## REQUIRED ACTION
The whole listing below is to be copied exactly, with every picture left out.

## DATASET
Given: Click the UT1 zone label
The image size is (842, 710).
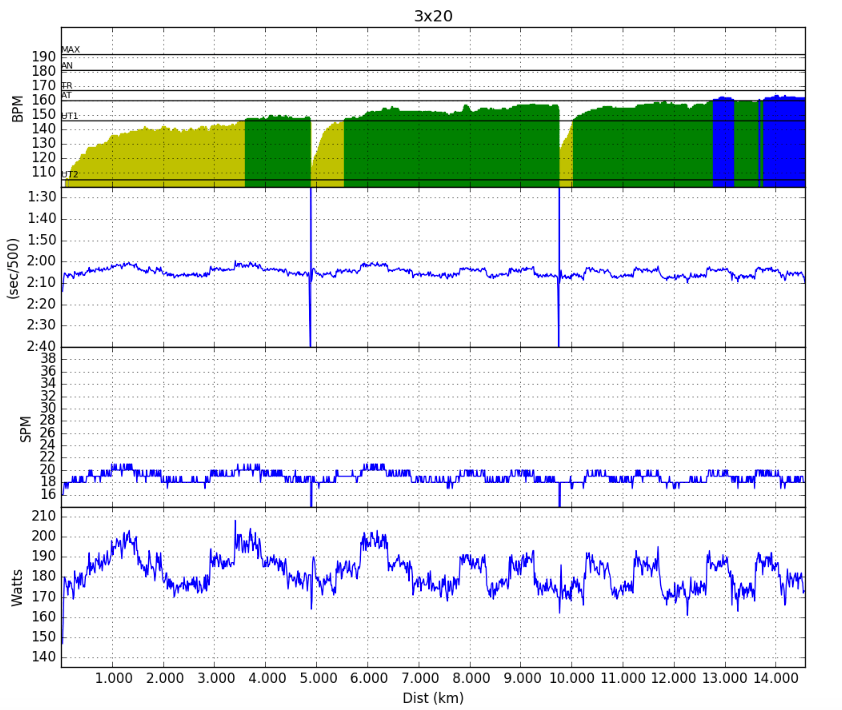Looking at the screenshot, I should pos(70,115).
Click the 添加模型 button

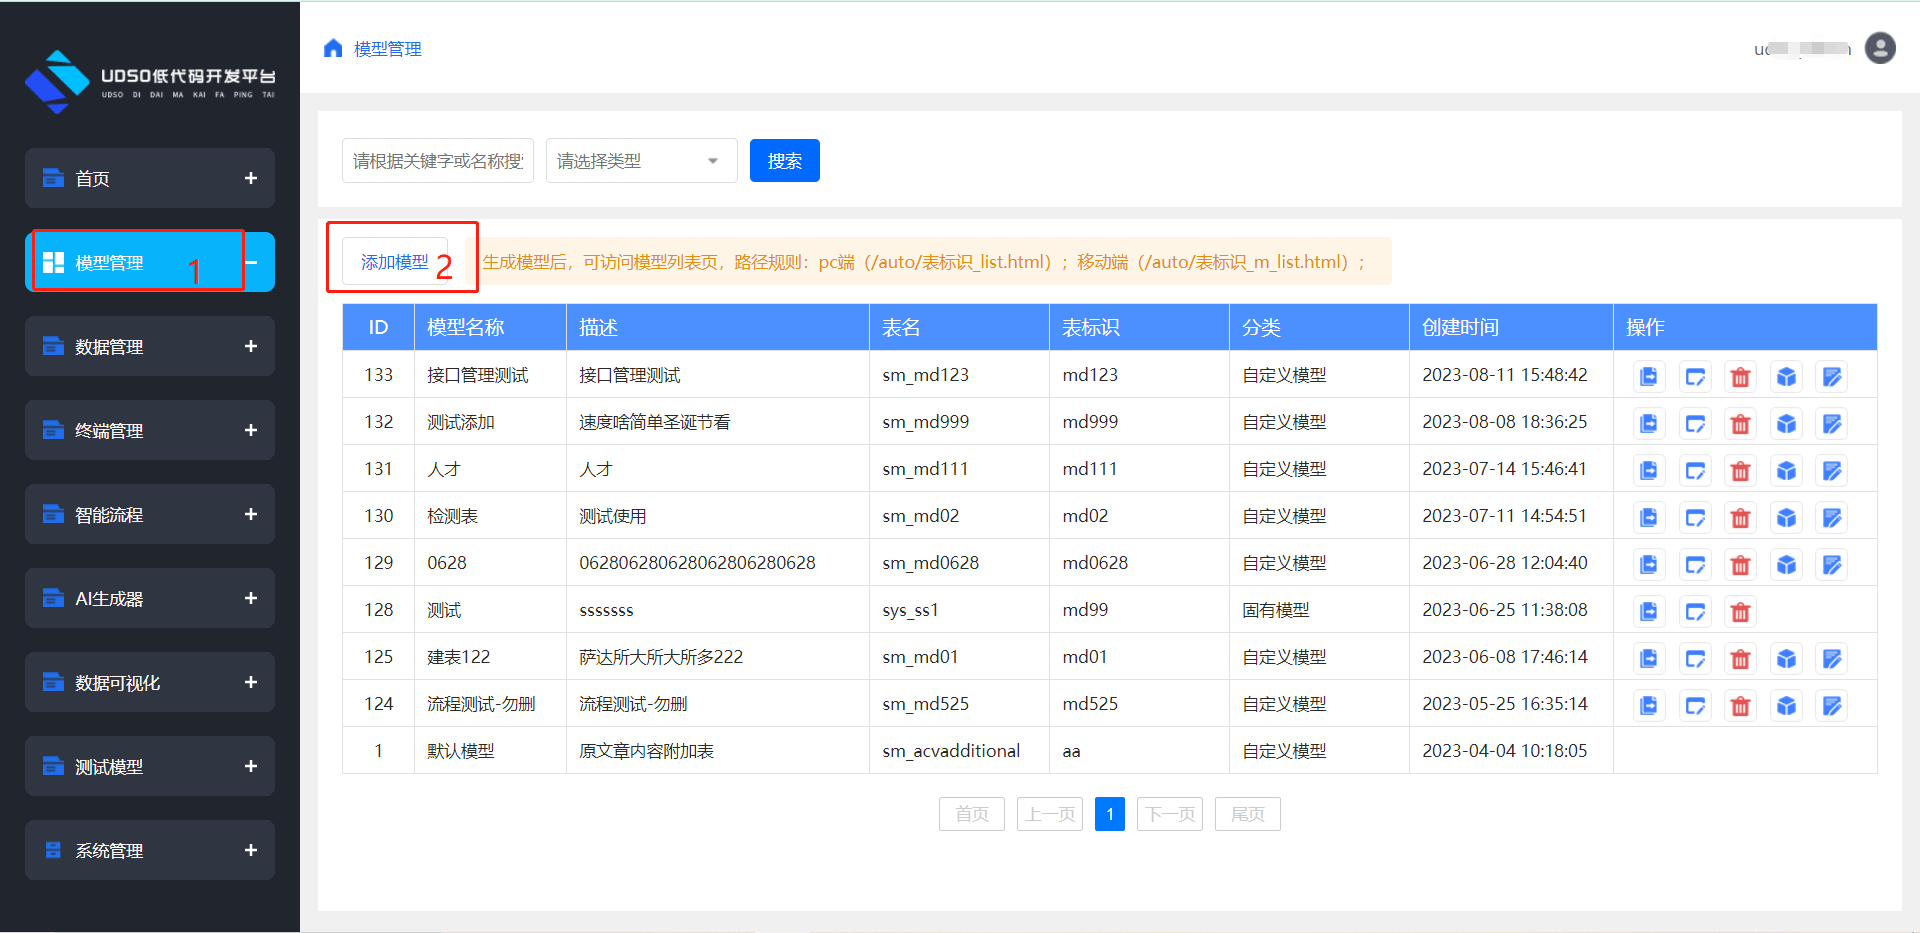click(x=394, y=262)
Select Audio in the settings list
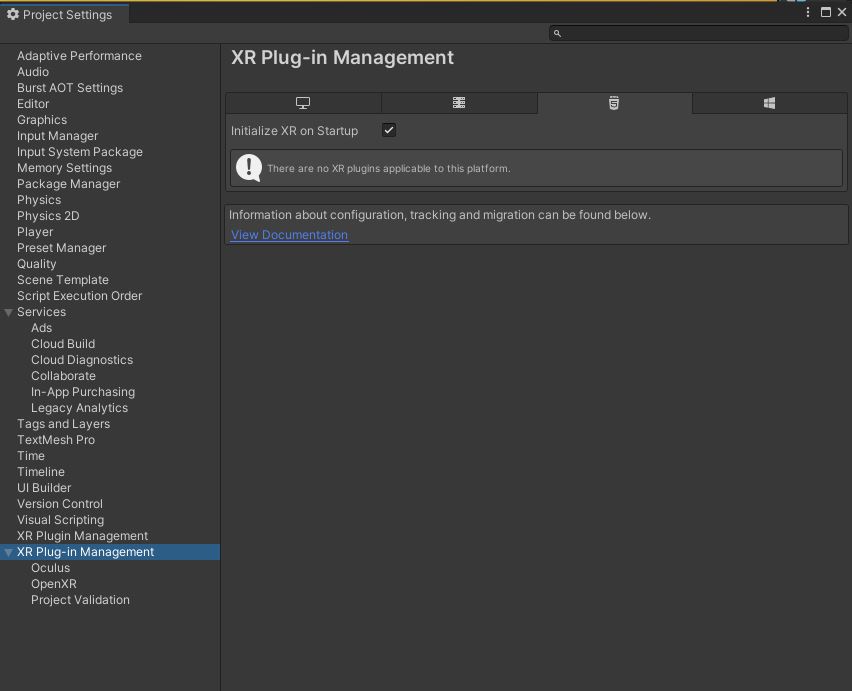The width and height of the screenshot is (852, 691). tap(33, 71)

## FINISHED TASK
Given: Click the UT1 zone label
The image size is (842, 710).
Looking at the screenshot, I should pos(70,115).
Click the 添加模型 button

click(x=394, y=262)
Select Audio in the settings list
The width and height of the screenshot is (852, 691). tap(33, 71)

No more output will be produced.